Gut strukturiert kommt das Wahl-Dossier von SRF daher (srf.ch/wahlen19). Die Audio- und Videobeiträge sind thematisch geordnet (Z.B. "Junge drängen nach Bern") oder auch mit interaktiven Grafiken illustriert. Und mit dem Beitrag "Mein erstes Mal: Wählen" zeigt SRF mySchool Schritt für Schritt, was man bei der Wahl des National- und Ständerats beachten muss.

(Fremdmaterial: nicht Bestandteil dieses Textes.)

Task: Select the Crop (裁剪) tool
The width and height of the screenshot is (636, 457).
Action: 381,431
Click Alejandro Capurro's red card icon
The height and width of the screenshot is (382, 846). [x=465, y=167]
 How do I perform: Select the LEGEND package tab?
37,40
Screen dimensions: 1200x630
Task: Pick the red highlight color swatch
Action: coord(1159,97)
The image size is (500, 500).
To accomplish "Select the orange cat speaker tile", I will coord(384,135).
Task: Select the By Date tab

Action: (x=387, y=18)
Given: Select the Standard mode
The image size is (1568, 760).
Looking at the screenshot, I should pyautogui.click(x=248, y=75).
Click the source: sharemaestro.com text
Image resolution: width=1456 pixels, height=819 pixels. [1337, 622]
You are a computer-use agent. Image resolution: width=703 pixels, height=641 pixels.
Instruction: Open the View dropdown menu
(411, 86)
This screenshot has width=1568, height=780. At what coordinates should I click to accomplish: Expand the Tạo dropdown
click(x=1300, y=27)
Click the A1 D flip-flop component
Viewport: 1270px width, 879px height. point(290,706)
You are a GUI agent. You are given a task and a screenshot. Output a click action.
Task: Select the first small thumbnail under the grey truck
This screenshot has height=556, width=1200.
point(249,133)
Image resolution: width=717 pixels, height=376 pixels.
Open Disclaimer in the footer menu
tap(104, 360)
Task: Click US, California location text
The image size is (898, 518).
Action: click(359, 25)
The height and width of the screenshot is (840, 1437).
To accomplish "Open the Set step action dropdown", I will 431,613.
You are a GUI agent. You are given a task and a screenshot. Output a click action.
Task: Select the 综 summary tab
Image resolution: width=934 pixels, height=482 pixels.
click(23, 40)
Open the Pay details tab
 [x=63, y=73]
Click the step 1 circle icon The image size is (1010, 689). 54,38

Auch der Bund nimmt seine Vermittlerrolle wahr. Sei es durch das vom Parlamentsdienst betreute Portal civicampus.ch, das als Informationsdrehscheibe dient. Sei es durch den Chatbot "Parli", der Fragen zu den Wahlen 2019 beantwortet. Oder sei es mit dem Infoauftritt ch.ch/wahlen2019, der sämtliche Belange des Wahlprozederes aufgreift und auch ein Wahlquiz anbietet. Eine Übersicht über weitere Angebote zur politischen Bildung führt das gleichnamige Dossier von zebis auf (www.zebis.ch).

Für die Analyse nach dem Wahlsonntag empfiehlt sich der politische Atlas des Bundesamts für Statistik. Dieser visualisiert Resultate auf einer Landeskarte (atlas.bfs.admin.ch). Diese Breite an Angeboten macht deutlich: Lehrpersonen stehen gleich doppelt vor der Wahl.